Vetting ABBYY ‘Keen Eye’ FlexiCapture at ImageSource
First off, ABBYY means “keen eye”, an apt name for a product that dynamically and automatically captures and processes widely disparate documents. Powerful document recognition separates and classifies docs, and state-of-the art optical character recognition rips the data from the images. I like the motto that pops up on screen – “take the data, leave the paper”. I love doing just that, sending paper briskly off to start its next recycled life. It’s the greenest thing to do, especially when compared to filling endless cabinets and long-term off-site storage facilities.

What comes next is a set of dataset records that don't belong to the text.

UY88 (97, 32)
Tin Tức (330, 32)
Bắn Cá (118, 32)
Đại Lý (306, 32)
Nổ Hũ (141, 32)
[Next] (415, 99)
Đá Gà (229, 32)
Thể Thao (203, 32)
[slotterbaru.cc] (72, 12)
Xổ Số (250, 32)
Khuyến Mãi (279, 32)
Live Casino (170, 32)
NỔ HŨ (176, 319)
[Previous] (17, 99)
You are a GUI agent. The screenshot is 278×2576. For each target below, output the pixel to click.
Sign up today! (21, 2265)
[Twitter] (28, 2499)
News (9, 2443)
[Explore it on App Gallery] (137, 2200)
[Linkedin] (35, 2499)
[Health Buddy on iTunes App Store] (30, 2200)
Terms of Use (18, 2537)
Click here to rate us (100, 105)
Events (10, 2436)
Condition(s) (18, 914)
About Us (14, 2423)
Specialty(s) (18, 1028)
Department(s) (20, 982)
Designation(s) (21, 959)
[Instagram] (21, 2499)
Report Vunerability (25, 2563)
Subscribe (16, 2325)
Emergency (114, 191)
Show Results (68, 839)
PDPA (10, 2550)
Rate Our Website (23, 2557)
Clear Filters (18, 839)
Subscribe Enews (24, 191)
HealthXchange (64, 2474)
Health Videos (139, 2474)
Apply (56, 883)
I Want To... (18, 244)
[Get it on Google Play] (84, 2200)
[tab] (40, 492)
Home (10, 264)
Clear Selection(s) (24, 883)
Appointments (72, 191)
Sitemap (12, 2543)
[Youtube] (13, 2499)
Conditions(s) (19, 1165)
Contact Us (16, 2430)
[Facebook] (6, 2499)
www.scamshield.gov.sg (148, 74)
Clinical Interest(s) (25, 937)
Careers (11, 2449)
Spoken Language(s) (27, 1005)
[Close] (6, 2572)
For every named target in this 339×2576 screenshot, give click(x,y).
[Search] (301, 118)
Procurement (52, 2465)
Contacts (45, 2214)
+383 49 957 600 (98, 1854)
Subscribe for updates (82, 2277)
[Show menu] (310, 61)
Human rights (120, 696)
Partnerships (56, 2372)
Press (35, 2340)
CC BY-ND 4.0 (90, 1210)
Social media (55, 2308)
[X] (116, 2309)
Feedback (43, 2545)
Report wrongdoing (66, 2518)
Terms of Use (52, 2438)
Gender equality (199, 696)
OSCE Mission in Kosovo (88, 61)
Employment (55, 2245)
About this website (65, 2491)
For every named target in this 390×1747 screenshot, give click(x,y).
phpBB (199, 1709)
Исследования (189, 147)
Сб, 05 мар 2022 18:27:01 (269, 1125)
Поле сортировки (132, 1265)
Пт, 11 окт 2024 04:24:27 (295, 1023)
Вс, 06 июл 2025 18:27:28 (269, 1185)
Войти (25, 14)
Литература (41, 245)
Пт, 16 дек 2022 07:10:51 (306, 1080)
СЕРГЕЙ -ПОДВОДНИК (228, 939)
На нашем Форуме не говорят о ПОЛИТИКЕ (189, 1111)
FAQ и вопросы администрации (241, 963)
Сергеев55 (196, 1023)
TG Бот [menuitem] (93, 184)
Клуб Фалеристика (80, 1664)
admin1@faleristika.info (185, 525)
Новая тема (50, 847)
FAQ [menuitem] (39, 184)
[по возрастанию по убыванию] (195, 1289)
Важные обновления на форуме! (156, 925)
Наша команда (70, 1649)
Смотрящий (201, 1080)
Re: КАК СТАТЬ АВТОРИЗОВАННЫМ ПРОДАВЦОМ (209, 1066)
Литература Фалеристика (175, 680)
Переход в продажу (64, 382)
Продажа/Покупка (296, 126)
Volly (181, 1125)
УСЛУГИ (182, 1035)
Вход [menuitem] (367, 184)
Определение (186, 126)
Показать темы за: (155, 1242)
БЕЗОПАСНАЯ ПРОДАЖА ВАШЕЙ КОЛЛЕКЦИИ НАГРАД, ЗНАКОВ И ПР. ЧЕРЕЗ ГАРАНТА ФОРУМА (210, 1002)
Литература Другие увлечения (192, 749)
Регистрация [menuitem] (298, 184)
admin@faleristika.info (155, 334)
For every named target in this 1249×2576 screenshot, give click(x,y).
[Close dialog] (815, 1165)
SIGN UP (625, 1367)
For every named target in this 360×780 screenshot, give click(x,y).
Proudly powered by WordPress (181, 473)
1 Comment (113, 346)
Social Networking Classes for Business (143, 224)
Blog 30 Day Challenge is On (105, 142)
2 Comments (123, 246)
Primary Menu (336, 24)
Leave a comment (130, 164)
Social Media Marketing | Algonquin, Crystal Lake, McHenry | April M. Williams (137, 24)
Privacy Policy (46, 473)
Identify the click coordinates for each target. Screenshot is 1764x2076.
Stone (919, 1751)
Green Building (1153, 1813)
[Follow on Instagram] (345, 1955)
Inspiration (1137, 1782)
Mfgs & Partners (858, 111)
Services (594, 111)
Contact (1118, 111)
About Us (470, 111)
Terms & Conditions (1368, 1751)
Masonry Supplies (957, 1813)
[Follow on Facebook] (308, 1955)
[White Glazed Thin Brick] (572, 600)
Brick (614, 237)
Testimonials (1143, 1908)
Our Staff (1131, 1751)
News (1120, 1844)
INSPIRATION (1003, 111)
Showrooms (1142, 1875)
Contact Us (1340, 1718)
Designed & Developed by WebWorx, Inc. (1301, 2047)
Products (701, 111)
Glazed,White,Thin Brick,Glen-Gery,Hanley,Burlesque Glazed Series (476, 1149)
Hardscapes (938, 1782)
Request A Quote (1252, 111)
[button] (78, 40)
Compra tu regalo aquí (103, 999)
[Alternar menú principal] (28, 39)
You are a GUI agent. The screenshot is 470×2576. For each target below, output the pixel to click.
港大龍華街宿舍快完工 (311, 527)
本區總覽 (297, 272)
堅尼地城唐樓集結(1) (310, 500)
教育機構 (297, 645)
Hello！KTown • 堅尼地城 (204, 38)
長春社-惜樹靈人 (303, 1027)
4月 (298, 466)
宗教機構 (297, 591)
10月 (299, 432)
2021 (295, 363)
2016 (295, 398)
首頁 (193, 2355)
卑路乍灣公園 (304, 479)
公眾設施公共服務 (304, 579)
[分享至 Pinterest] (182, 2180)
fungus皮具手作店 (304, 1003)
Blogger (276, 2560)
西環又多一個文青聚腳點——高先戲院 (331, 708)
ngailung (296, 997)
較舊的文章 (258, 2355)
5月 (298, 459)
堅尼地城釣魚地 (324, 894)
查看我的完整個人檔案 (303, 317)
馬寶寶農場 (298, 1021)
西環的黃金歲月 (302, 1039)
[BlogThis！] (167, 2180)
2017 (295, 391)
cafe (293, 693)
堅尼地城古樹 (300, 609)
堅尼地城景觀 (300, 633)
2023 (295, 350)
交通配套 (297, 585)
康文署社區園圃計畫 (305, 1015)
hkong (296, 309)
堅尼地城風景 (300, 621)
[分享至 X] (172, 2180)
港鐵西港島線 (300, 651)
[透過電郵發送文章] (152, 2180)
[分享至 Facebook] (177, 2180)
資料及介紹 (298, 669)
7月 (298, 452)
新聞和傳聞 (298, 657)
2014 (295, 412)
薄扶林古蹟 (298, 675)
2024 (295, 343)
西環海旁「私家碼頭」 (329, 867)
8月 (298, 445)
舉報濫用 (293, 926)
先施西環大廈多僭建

When you want to recommend, sell, support, and solve major customer problems with ECM software at ImageSource, due diligence mandates a thorough feature review and testing. I’ll describe some of the steps I was involved with in this process for ABBYY FlexiCapture – but mine is but a single slice of the vet team pie. Development teams and other engineering teams performed specific examinations to answer questions about integration, APIs, and more narrow capabilities to solve unique problems faced by eager customers. Also, ImageSource staff with a variety of titles took a week-long training course with intensive labs. Unfortunately I missed the class but was given the opportunity to spin up for a pre-sales demo last year, which was a lot of fun.
So here’s a peek at our process:
Laptop Install
First things first! I like to be able to run new software on my laptop whenever possible. This frees me from all bandwidth and location constraints. I can easily focus on the vet effort on a plane, down by the river, wherever and whenever. ABBYY FlexiCapture has a convenient ‘Standalone Installation’ which gives you access to all the key components on one box.
Obtain Sample Images from Client
In this case we gathered dozens of hardcopy invoices from a large international corporation. The images were not pretty and included originals, copies, printed faxes, you name it.
Ascertain Server Needs
After reviewing the ABBYY documentation we set the requirements for our labs – memory per server, disk space, software required, scan station requirements, scanner requirements, and required operating systems.
Spin Up VMs
Thanks to Mike Peterson we had three servers up in no time.
Convening the Team , Locking Down the ‘War Room’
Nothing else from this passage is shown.